**wrote this yesterday evening but finally getting around to posting it.
For the last 2 months I have been working on a major lifestyle change...at least it's a major change for me. I have been trying to get my health in order. I have some health issues that really affect my day to day life. I have fibromyalgia (basically I have body pain all. the. time. including flare ups where eh pain stops me from using 1 or up to all 4 of my limbs). I also have anxiety and depression which affect me every day in a range of ways. Because of all of these things and having a busy mind that doesn't shut off easily I get very little sleep. My body doesn't seem to know how to rest. I take medication for my anxiety and it does help me fall asleep but I don't stay asleep. Last week I fell asleep on the couch watching a show and when Steve woke me to go to bed I went from a deep sleep to being wide awake and then unable to get back to sleep for hours.
Anyway....I am finally buckling down and taking matters into my own hands and working on getting healthy. I have been told so many times that exercise can help all of these things and yet I always have an excuse as to why now wasn't a good time to start working out. First I was pregnant, then I had a baby who never slept, then I was pregnant again and had a newborn who needed to be fed throughout the night and my oldest was still waking at night....I was exhausted all the time and felt like there was never a good time to start because I knew that my lfibromyalgia would get worse before it got any better.

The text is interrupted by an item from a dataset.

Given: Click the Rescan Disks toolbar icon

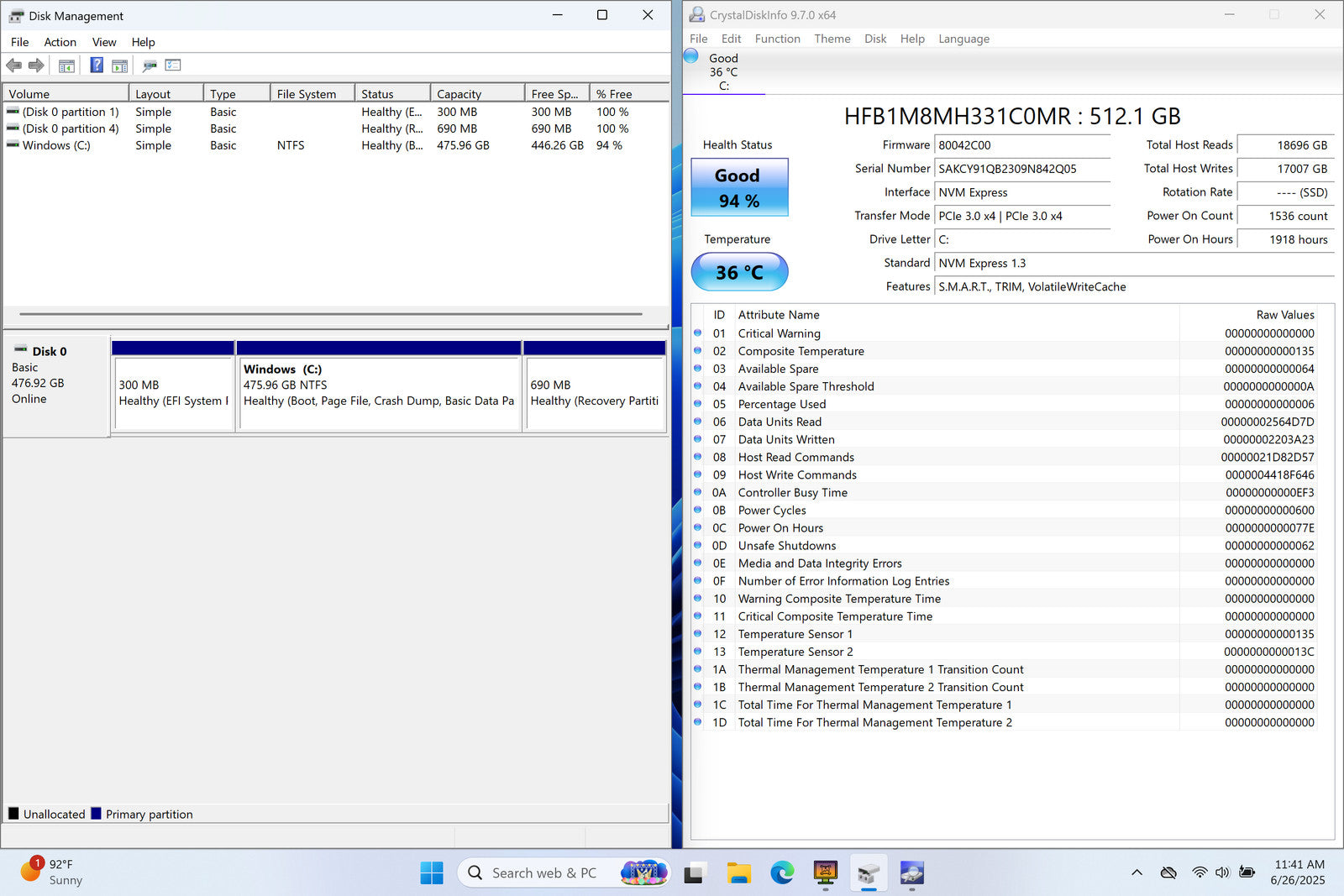Looking at the screenshot, I should point(150,65).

2 months down, 3 workouts a week and so far there hasn't been much of an improvement in my overall health. I do feel less anxious (but I feel like I could easily slip back to my crazy anxious ways if e stomach flu hit our house again). I think I generally feel somewhat happier. I have less energy. My overall pain is much worse. I am not having flare ups more often but my general body pain that I feel on a daily basis has increased. Right now I am not experiencing a flare up bit as I sit here on the couch my right calf muscle and quad are aching, my mid back an chips ache, my shoulders and neck ache...it's lame to be in pain all day every day. Oh...and I have daily headaches now as well. I have lost 9 lbs and am happy about that but so far it's hard to see the reward and would be so easy to give up. Living off 2-4 hours of sleep a night is torturous.
I am now sleeping with earplugs every night so that I don't hear every little movement of the kids or steve or hear every car on the road or dog barking. It helps a bit with my sleep but my ears hurt so much in the morning.

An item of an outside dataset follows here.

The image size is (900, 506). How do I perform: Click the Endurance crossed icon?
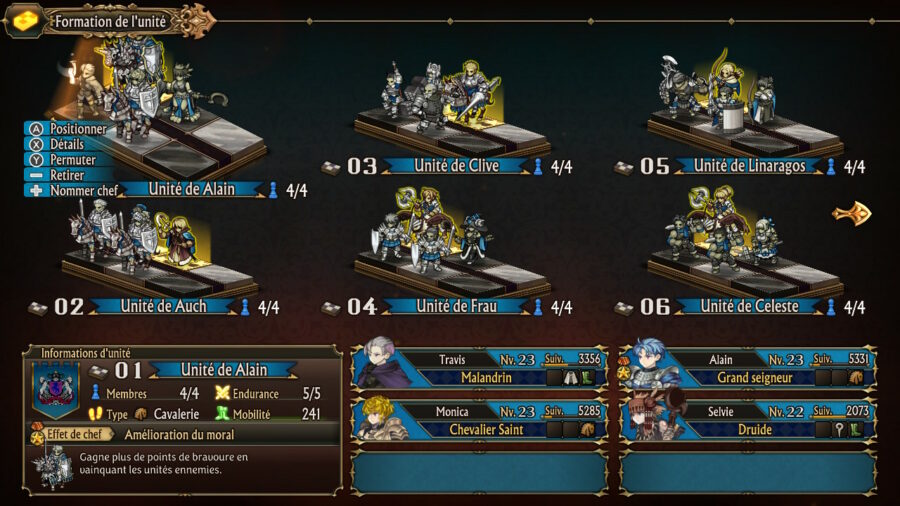[222, 394]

My goal for May is to run 5kms. I registered for the Color Me Rad race and am determined to run the entire thing. Here is the issue....I have asthma and my lungs are not conditioning well. The longest I have run f or at once is 17 mins. When I run outside my lungs burn SO badly. The pain is awful. I feel like I will either pass out or throw up. I was running on the Fort to Fort Trail on Monday and I had forgotten to take my inhaler before starting my run. I felt awful pretty quickly and it took hours for my breathing and lungs to recover. I am getting so frustrated that I am not making the progress that I wanted to at the speed I wanted to. At this rate I will not be running 5kms without some walk breaks. I am doing the race with a bunch of very athletic people and I will feel like a fool if I have to walk some of it. I though 4.5 months was enough time to condition myself but my asthma is causing me problems.
I used to run well. I used to run fast. I remember in high school doing the 2400meter a few times a year in PE class and I was always one of the fastest girls. I used to run from my mom and dad's farm to murrayville and back or rollerblade there and back (they lived on 4th ave off 224 street at the time and murrayville is at 48 Ave...if you know Langley well you know that that is quite a ways....about 9 kms) Now there is no way I could do any of that. Pretty sure I will never be able to run like that again.
There is a guy who lives in our townhouse complex and he frequently goes for 50 km runs. FIFTY KILOMETRES!! People do that?!?! I was and still am in shock over that.
Needlesstosay, I am struggling with feeling like this is worth it. I am losing motivation because I feel like I am giving up a lot without gaining much. I lose out on I either dinner with my family or my down time in the evening to workout....that's no fun for me. I am in more pain. My sleep still sucks. I am having headaches regularly. Someone fell me this is worth it. Anyone out ere with similar health issues who actually find relief from working out? Will it ever come?